* [Brief]
Only the lines running from the line with "You are a GUI" to the end of the listing below should be copied, exactly, without pictures.
--------------------
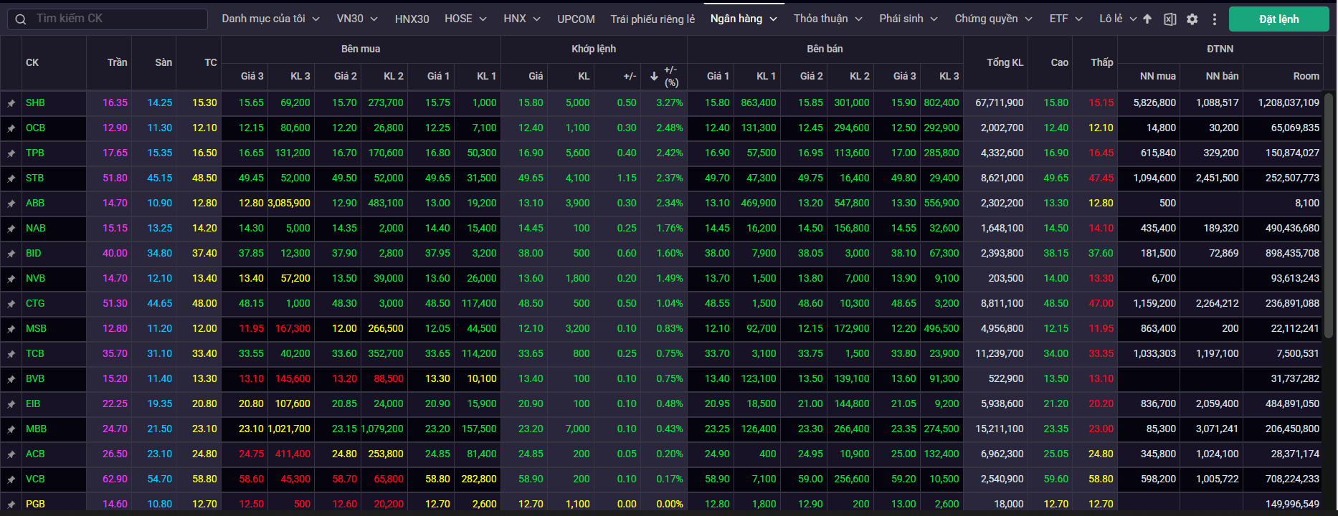Pin the MBB stock row
This screenshot has height=516, width=1338.
pyautogui.click(x=11, y=429)
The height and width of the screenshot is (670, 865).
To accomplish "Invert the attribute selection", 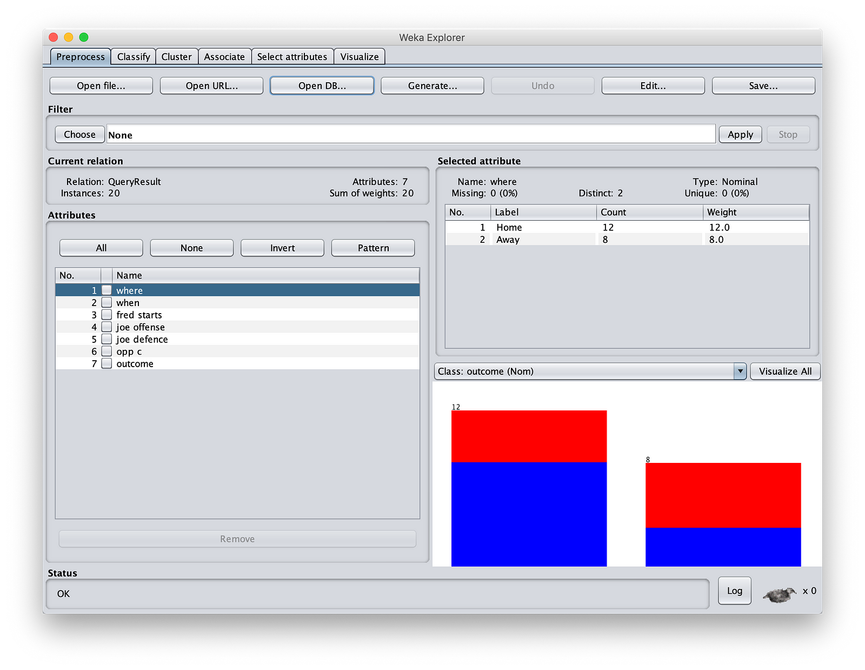I will point(282,248).
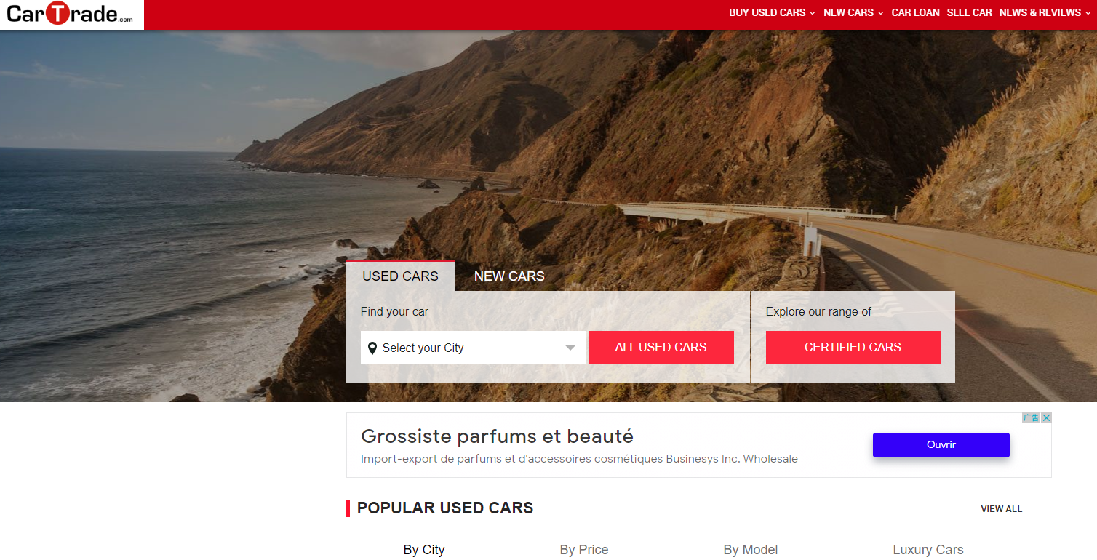The height and width of the screenshot is (560, 1097).
Task: Open View All popular used cars link
Action: (1001, 509)
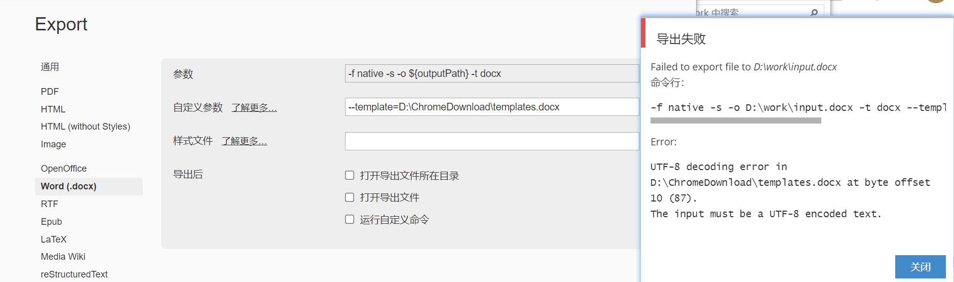Focus the empty 样式文件 input field
Screen dimensions: 954x282
click(492, 141)
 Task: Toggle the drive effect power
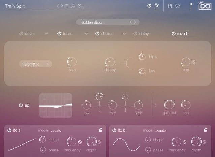point(21,34)
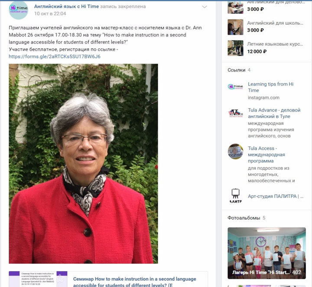
Task: Open Tula Access международная программа link
Action: pyautogui.click(x=266, y=155)
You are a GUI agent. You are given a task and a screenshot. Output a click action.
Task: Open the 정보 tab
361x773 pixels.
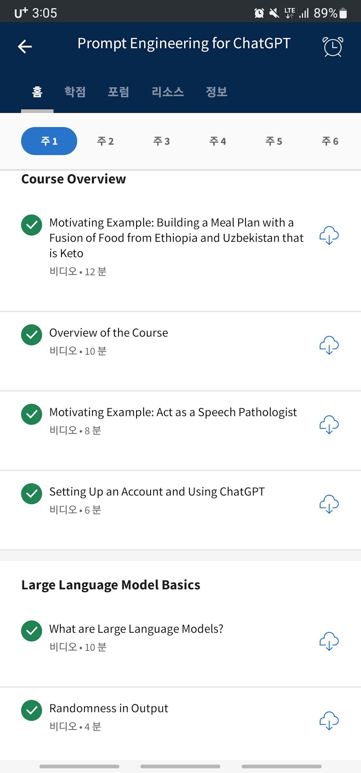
--------------------
* [Task output]
You are a GUI agent. You are given a task and a screenshot. Output a click action.
Task: Open the 정보 tab
361x773 pixels.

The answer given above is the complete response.